Interprétations et citations légales
- Article L. 951-4 du Code de l'éducation: L'article précise que : "Le ministre chargé de l'enseignement supérieur peut prononcer la suspension d'un membre du personnel de l'enseignement supérieur pour un temps qui n'excède pas un an, sans suspension de traitement". Le Conseil a interprété ce texte comme étant destiné à assurer la continuité du service public tout en permettant une réaction rapide face à des comportements inappropriés d'enseignants-chercheurs.
- Article 16 de la Déclaration des droits de l'homme et du citoyen (1789): Bien que M. A... invoque cet article pour soutenir qu'il s'agit d'une violation des droits fondamentaux, le Conseil d'État a jugé que les dispositions de l'article L. 951-4 n'étaient pas en contravention avec cet article en raison de leur nature conservatoire.
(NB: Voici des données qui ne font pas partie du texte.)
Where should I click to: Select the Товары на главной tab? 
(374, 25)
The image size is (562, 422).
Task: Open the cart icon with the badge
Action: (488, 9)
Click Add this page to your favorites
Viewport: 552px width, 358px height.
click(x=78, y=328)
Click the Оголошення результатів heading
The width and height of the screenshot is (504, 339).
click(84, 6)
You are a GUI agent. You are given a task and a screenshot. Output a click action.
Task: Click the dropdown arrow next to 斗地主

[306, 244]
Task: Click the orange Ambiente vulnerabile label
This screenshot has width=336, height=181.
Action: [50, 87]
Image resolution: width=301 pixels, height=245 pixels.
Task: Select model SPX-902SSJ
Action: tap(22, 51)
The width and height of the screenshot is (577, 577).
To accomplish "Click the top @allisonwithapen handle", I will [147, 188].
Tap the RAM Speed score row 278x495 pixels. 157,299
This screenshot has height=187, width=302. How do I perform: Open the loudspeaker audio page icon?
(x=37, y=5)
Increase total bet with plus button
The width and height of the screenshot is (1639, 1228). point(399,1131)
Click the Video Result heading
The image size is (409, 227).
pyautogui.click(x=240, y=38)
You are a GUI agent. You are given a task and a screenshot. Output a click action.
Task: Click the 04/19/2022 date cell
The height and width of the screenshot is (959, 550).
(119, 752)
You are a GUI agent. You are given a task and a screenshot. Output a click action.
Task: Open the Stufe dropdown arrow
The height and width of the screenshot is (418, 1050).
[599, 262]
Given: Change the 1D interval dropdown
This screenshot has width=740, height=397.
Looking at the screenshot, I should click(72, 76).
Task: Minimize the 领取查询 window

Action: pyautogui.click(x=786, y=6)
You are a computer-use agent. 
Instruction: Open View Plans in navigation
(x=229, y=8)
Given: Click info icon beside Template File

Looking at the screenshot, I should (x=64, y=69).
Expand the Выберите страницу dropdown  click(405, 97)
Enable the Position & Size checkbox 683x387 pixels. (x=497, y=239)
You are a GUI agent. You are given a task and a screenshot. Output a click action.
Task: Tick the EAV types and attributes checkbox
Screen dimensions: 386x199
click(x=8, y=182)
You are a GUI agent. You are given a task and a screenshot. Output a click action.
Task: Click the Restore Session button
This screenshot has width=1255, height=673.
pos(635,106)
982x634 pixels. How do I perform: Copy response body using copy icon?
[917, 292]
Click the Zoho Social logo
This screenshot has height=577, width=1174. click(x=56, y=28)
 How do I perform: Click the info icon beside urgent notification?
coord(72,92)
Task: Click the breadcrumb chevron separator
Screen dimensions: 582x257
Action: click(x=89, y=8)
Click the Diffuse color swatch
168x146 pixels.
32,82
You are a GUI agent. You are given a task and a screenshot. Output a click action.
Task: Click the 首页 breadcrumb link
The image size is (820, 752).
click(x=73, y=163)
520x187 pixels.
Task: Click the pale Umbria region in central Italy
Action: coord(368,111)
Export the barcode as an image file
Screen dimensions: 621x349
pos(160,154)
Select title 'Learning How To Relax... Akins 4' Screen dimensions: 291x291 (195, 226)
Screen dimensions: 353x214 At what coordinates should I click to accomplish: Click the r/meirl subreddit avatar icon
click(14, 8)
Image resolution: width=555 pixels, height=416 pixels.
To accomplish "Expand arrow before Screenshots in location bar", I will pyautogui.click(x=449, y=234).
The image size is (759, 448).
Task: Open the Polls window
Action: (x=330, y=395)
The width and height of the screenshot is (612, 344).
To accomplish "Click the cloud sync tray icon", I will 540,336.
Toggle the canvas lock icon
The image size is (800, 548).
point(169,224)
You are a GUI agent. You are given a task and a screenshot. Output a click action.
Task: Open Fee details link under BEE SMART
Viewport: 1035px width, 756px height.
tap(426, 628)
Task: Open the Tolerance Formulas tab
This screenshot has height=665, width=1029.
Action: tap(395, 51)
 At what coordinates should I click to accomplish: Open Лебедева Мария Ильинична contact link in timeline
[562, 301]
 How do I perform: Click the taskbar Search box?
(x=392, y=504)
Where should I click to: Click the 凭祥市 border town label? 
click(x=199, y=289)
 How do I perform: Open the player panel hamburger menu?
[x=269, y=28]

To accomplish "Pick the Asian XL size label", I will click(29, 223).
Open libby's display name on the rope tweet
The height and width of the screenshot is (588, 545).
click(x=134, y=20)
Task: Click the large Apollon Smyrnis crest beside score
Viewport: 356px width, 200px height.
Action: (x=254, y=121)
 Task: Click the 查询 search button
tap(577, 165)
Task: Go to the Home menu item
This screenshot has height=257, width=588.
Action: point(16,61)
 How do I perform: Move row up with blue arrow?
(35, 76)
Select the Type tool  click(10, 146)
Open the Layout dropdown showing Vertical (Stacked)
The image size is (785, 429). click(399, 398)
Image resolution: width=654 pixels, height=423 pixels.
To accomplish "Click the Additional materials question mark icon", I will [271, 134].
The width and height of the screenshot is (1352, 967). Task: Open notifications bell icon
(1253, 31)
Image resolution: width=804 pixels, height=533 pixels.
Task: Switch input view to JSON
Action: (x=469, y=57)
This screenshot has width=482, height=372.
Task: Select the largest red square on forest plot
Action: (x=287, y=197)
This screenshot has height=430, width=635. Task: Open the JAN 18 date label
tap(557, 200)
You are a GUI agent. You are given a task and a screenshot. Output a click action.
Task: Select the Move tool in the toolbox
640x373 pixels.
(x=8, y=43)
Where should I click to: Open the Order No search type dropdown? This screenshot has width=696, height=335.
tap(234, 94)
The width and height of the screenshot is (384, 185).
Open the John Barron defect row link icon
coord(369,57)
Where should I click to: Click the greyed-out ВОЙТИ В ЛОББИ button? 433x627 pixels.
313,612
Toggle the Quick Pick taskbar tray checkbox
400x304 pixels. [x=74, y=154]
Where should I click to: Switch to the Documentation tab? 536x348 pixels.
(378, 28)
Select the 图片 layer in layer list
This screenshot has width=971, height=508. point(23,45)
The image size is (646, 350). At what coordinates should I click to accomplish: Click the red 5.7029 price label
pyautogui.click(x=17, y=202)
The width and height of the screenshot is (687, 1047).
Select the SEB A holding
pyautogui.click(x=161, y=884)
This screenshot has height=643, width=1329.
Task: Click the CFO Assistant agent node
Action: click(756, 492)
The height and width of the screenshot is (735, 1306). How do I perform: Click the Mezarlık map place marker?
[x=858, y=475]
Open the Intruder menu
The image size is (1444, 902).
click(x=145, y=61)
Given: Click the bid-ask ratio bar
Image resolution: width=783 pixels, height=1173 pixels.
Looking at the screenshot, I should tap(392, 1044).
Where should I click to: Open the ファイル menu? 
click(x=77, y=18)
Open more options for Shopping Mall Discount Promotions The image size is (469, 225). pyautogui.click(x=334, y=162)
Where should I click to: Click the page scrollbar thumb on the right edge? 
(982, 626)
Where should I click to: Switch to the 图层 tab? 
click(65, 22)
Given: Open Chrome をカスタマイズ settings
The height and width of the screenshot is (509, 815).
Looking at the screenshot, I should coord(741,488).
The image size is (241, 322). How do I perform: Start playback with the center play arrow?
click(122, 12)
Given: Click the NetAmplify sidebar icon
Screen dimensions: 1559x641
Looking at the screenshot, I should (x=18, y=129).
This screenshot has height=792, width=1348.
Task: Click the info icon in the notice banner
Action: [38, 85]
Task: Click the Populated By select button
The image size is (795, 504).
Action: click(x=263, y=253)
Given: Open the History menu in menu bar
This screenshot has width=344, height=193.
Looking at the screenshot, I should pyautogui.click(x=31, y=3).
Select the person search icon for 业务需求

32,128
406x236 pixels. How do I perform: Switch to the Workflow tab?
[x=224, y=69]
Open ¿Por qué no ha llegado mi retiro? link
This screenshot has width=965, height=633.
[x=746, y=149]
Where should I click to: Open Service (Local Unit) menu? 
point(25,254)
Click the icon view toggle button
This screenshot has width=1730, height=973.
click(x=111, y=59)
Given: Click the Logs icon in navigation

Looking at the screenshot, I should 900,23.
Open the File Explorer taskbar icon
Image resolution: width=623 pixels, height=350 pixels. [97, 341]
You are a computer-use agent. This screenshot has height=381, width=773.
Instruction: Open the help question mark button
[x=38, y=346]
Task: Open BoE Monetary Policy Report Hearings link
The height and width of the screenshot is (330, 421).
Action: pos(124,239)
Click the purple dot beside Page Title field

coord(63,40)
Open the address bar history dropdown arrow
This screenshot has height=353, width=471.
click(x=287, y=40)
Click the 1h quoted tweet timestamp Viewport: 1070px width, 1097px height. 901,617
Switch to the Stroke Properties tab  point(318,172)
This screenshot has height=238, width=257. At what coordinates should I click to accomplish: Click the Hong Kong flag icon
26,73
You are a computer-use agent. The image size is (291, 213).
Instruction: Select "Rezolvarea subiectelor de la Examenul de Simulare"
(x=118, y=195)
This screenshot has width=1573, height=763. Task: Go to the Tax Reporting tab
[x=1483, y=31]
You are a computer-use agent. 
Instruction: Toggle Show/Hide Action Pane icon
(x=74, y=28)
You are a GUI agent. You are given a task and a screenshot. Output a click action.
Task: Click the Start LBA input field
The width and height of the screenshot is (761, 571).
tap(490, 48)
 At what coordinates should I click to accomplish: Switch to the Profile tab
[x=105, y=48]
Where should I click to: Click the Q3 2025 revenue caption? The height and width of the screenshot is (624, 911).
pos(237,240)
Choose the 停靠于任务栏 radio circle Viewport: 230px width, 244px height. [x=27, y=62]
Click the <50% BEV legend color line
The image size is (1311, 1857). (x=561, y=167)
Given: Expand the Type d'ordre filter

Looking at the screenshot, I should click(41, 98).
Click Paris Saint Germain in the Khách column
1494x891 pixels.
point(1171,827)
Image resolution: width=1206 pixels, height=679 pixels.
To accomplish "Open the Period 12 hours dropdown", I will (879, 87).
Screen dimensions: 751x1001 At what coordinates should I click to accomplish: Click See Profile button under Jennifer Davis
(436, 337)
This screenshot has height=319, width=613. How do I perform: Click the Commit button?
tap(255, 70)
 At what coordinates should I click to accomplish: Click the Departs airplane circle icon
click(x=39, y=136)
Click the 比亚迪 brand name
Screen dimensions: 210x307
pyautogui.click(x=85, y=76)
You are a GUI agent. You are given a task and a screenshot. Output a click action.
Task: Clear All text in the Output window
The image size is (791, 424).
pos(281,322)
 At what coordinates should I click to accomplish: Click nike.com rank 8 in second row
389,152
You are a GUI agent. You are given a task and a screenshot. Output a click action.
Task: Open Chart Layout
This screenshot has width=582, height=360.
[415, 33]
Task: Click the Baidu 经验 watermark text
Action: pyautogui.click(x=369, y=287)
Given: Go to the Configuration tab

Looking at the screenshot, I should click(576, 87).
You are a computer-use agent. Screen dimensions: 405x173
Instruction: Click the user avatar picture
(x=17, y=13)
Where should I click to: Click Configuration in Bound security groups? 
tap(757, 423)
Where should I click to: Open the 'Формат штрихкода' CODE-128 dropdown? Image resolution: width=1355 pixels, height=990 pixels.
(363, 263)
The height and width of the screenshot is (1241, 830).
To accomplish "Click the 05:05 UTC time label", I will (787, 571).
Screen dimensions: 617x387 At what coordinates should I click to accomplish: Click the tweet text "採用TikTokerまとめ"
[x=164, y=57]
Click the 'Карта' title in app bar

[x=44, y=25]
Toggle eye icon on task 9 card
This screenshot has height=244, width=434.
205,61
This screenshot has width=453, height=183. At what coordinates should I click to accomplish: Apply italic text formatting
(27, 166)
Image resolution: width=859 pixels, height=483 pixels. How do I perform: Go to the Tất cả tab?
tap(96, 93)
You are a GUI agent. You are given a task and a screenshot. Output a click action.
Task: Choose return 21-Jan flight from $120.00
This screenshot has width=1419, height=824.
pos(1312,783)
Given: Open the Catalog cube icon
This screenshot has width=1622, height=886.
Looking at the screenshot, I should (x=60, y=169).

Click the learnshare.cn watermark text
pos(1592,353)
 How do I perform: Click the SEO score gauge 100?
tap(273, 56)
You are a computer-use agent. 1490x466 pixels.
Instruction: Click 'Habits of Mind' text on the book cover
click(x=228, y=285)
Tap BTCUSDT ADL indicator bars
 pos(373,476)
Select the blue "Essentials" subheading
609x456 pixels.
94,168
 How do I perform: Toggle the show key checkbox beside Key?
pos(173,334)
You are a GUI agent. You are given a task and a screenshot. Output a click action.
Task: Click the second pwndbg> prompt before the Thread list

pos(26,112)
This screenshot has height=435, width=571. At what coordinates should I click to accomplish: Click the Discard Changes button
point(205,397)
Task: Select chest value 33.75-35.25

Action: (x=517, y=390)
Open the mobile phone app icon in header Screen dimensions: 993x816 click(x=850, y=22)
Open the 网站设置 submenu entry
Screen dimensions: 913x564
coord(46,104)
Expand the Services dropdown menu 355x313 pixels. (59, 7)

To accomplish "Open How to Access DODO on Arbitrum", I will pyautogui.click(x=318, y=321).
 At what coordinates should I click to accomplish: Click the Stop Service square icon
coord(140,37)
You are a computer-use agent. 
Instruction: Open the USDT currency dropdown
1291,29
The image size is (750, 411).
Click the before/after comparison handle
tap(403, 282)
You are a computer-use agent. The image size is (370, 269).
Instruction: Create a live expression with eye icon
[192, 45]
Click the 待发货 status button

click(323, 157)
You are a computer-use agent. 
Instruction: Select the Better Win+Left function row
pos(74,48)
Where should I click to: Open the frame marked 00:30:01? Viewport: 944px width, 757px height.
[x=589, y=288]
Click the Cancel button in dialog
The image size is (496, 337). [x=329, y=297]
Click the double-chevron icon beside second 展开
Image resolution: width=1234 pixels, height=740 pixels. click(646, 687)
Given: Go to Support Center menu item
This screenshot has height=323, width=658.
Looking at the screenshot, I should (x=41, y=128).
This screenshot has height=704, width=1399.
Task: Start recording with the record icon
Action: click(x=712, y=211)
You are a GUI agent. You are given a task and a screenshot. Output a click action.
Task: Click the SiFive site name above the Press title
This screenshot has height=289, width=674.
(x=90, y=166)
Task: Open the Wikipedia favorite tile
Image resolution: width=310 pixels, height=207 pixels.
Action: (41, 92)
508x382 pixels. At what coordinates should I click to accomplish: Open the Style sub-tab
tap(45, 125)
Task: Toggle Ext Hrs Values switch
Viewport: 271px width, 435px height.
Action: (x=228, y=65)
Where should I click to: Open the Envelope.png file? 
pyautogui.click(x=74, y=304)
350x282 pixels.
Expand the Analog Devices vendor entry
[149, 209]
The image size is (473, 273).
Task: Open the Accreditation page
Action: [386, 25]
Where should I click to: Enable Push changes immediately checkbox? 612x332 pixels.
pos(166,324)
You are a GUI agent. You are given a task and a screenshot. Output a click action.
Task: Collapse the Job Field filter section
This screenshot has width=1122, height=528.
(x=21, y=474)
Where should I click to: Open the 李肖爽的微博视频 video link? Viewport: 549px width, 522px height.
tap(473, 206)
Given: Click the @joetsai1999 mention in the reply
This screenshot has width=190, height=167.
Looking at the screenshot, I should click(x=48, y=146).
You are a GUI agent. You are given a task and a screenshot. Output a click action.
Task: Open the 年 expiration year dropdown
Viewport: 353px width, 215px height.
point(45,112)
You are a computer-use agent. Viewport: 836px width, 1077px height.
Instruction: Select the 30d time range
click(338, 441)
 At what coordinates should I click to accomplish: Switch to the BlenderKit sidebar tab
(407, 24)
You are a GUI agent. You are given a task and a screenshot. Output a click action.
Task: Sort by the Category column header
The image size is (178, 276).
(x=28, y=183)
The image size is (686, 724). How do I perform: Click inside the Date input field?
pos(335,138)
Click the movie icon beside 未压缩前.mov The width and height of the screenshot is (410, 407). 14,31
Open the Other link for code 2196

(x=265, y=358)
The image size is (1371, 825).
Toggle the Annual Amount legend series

- Article 11 de la Déclaration des droits de l'homme et du citoyen (1789): Le Conseil a rejeté l'idée que la possibilité d'une suspension ait un effet dissuasif sur la liberté d'expression, en argumentant que les dispositions ne limitaient pas cette liberté de manière expresse.
En conclusion, le Conseil d'État a jugé que les moyens soulevés par M. A... ne remplissaient pas les conditions nécessaires pour justifier un renvoi au Conseil constitutionnel, car ils manquaient de nouveauté et de sérieux. Ainsi, la QPC a été écartée.